▶ _Trecho da fonte_:
——————

A Colômbia e a Venezuela possuem uma longa história de aliança estratégica na América do Sul. No entanto, nos últimos dois anos, esses dois países, que possuem extensas fronteiras e economias que se destacam na região, precisaram restabelecer a relação que foi interrompida durante a presidência de Iván Duque, que governou a Colômbia entre 2019 e 2022.

As relações diplomáticas foram restabelecidas em agosto de 2022, com a chegada de Gustavo Petro ao poder. No entanto, essa reaproximação vai além de uma simples aliança política e já resultou em significativos progressos nas áreas comercial e social para ambas as nações. O efeito imediato é de natureza econômica. As economias dos dois países sempre mantiveram um comércio ativo, mas o volume de transações despencou durante o período em que as relações foram interrompidas.

——————

▶ _Seção de dados_:
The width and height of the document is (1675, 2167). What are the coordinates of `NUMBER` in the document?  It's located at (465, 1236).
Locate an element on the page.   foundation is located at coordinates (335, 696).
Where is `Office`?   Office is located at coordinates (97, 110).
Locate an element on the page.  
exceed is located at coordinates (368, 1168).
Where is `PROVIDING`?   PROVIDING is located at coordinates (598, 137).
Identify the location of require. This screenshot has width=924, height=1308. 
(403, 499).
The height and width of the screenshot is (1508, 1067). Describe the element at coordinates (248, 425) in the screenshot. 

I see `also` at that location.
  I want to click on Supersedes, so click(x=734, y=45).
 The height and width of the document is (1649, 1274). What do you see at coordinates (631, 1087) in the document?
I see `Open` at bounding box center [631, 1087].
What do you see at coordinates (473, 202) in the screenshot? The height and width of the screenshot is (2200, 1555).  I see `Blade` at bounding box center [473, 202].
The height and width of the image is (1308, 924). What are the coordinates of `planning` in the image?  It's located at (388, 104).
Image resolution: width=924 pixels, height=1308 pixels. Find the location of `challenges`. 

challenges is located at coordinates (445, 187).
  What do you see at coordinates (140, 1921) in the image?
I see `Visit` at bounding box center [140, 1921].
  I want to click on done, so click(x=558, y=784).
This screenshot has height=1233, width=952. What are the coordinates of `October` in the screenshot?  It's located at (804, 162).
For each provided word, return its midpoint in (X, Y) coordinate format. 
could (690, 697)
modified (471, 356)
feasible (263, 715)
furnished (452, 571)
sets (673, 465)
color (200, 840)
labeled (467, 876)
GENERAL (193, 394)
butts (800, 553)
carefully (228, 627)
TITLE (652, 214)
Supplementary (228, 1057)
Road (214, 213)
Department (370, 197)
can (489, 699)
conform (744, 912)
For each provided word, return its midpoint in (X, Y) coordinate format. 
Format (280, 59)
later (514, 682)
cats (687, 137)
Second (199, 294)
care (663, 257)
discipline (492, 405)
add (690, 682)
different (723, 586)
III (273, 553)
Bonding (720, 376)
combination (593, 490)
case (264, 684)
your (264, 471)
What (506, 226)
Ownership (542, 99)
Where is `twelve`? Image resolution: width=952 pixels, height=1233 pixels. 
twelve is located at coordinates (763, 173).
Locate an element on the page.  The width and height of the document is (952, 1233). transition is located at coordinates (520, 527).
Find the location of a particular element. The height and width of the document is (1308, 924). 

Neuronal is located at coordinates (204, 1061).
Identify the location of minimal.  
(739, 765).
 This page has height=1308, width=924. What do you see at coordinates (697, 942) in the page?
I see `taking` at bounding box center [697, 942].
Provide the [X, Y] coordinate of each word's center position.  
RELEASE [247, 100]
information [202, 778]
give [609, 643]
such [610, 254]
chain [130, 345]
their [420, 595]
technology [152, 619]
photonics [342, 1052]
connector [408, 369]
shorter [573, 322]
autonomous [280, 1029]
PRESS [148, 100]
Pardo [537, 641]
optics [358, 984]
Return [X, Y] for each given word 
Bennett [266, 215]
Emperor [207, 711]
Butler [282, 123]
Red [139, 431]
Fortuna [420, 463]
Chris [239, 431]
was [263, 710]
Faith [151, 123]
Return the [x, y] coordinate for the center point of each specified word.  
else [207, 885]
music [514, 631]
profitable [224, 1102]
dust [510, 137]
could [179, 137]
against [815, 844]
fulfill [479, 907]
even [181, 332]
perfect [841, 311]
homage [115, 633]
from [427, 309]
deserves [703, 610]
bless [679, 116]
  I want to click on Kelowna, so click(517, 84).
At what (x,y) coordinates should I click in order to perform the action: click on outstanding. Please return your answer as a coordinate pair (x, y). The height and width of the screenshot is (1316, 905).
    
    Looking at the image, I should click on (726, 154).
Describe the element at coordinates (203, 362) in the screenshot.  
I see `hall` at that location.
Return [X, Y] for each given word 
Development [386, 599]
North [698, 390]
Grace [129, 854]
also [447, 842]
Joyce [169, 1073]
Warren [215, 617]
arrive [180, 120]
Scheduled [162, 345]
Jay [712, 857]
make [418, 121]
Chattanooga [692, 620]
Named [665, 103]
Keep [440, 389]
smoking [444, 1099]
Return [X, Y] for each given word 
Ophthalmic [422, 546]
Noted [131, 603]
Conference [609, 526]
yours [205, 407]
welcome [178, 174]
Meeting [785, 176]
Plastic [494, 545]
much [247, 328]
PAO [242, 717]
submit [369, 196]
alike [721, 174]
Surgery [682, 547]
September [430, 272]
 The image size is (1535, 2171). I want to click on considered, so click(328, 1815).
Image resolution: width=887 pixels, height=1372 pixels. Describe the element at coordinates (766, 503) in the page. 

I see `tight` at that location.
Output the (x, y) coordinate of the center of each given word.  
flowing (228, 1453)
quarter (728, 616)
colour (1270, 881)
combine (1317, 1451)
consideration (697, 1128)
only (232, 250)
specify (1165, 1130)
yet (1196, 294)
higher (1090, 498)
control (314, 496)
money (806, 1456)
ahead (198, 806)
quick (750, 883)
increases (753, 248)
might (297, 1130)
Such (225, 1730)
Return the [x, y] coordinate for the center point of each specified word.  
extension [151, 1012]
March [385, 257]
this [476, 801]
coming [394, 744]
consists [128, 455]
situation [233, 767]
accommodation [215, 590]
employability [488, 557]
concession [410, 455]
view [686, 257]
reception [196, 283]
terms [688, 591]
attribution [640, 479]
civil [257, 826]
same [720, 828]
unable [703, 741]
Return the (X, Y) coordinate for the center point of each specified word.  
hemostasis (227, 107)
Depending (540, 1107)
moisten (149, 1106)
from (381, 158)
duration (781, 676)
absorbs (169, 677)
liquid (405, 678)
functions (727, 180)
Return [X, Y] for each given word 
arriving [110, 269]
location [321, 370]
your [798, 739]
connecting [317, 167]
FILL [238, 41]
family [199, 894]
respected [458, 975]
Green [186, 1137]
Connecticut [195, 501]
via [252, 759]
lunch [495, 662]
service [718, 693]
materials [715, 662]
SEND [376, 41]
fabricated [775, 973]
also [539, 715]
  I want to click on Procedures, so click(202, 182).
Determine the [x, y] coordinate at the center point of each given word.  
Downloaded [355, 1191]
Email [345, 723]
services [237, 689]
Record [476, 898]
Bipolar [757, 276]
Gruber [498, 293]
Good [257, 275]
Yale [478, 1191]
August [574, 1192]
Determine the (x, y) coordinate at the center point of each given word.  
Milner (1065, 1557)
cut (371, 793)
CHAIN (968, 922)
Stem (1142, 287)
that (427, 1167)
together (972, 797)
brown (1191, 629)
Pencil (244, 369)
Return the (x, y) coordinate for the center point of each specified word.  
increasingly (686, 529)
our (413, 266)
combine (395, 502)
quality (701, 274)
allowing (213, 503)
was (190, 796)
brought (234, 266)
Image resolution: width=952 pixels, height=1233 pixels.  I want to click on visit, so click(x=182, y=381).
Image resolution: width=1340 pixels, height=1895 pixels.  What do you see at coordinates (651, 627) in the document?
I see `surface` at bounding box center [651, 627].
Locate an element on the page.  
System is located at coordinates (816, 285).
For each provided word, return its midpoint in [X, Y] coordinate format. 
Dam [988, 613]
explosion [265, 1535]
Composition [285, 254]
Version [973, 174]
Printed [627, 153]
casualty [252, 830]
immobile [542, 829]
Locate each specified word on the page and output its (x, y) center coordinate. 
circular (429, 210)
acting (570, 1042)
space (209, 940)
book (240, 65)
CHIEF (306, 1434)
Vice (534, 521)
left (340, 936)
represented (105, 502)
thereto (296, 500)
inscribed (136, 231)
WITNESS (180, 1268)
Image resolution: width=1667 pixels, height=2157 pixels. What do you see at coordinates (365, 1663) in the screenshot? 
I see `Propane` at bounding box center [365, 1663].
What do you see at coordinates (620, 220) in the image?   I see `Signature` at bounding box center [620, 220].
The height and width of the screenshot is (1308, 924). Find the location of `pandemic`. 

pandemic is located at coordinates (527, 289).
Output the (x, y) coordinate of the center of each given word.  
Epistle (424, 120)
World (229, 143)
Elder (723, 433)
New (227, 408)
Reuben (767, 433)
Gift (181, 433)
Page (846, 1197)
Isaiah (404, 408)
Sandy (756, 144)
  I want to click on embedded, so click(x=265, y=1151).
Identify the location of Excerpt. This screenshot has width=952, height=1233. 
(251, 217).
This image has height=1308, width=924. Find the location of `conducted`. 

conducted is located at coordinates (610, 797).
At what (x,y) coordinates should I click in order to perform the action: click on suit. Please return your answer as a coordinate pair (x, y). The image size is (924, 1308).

——————

▶ _Desafio 1_:
Indique se cada afirmação abaixo está de acordo com o trecho da fonte, respondendo sim ou não e citando as palavras do trecho que decidem a questão.
(a) As relações diplomáticas foram restabelecidas em agosto de 2022.
(b) Iván Duque governou a Colômbia entre 2015 e 2019.
(c) O volume de transações cresceu durante o período em que as relações foram interrompidas.
▶ _Desafio 2_:
Liste, sem repetir, todos os nomes próprios de pessoas e de lugares que aparecem no trecho da fonte.
▶ _Desafio 3_:
Atualize a parte do trecho da fonte que começa em "As relações diplomáticas" e termina em "relações foram interrompidas.", substituindo "despencou" por "caiu drasticamente".
Os registros não têm nenhuma relação com o trecho da fonte.

▶ _Resposta escrita 1_:
(a) Sim: "As relações diplomáticas foram restabelecidas em agosto de 2022"
(b) Não: "que governou a Colômbia entre 2019 e 2022"
(c) Não: "o volume de transações despencou durante o período em que as relações foram interrompidas"

▶ _Resposta escrita 2_:
Colômbia, Venezuela, América do Sul, Iván Duque, Gustavo Petro

▶ _Resposta escrita 3_:
As relações diplomáticas foram restabelecidas em agosto de 2022, com a chegada de Gustavo Petro ao poder. No entanto, essa reaproximação vai além de uma simples aliança política e já resultou em significativos progressos nas áreas comercial e social para ambas as nações. O efeito imediato é de natureza econômica. As economias dos dois países sempre mantiveram um comércio ativo, mas o volume de transações caiu drasticamente durante o período em que as relações foram interrompidas.